The park features both business sites and green spaces and sits at a strategic crossroads for international trade, close to Pan-European Corridor 5, one of the great European road and rail routes. POLINS, designed by the architect Marco Acerbis, is a multifunctional building that provides consultancy services to businesses, small and medium-sized in particular, favouring the development of new business models and bringing together the university, consultancy and enterprise worlds. POLINS encourages companies to regularly question their business model using the provocative slogan "if it works, it is old hat!"
Facing south, the form and materials were studied to maximise free solar input and minimise energy requirements in summer and winter. The originally flat site was moulded to create an embankment that entirely covers the north side of the building as well as part of the east and west elevations, leaving only the mainly glazed south side completely free. It is this attention to detail - the way the building is attached to the ground and relates to the sun but also in every single part of the envelope and its systems - that ensures it blends with the context of the landscape of which the building forms a part. The curve on the north side generated by the embankment continues visually with large laminated fir arches with 33-metre spans that reach over the whole building, welcoming visitors on the outside and "protecting them" on the inside.

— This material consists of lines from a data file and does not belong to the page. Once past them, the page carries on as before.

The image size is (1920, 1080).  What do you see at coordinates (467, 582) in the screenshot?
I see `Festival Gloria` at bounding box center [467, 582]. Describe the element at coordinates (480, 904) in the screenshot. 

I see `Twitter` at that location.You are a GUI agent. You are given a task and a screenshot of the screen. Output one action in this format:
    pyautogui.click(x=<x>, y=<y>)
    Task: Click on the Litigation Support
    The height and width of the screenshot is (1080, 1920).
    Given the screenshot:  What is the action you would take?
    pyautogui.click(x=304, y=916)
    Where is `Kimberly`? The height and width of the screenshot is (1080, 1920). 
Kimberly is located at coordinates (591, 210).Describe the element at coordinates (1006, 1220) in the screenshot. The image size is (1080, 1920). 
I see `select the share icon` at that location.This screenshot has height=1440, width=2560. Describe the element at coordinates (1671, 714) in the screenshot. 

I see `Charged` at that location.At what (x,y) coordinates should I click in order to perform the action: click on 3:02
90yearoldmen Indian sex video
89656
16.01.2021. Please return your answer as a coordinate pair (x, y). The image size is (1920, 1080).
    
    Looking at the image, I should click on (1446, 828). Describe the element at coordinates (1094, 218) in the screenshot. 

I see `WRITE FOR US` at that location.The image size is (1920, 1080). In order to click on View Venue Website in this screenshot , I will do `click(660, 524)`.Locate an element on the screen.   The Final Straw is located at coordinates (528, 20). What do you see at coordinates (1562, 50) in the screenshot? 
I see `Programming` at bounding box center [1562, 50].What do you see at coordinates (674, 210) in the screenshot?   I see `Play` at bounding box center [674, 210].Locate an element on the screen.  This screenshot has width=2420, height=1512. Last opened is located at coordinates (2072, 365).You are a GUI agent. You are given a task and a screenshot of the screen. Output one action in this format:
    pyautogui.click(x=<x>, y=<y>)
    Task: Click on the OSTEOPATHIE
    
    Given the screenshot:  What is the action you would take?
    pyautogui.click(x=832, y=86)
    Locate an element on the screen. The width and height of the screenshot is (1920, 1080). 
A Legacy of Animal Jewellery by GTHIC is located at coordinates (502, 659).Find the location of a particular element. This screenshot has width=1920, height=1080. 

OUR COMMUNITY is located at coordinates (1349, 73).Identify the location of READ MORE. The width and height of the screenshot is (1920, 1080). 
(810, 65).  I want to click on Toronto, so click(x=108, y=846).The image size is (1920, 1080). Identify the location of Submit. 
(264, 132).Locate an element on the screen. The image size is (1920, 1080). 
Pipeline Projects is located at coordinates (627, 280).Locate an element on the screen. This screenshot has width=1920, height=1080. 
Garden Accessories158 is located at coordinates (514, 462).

Design-wise, the photovoltaic system forms a natural continuation of the roof, which separates geometrically from a continuous sheet into rows of photovoltaic modules. These modules become a simple but refined part of the architecture. Although nothing special in themselves, they form an essential part of the building's design, especially on the south front, sitting along the main south-facing front, at the top of the laminate wood arches. They protect this outward extension of the building, preventing overheating inside in the summer months, when the sun reaches its maximum elevation and irradiation, and favouring solar capture in the winter months.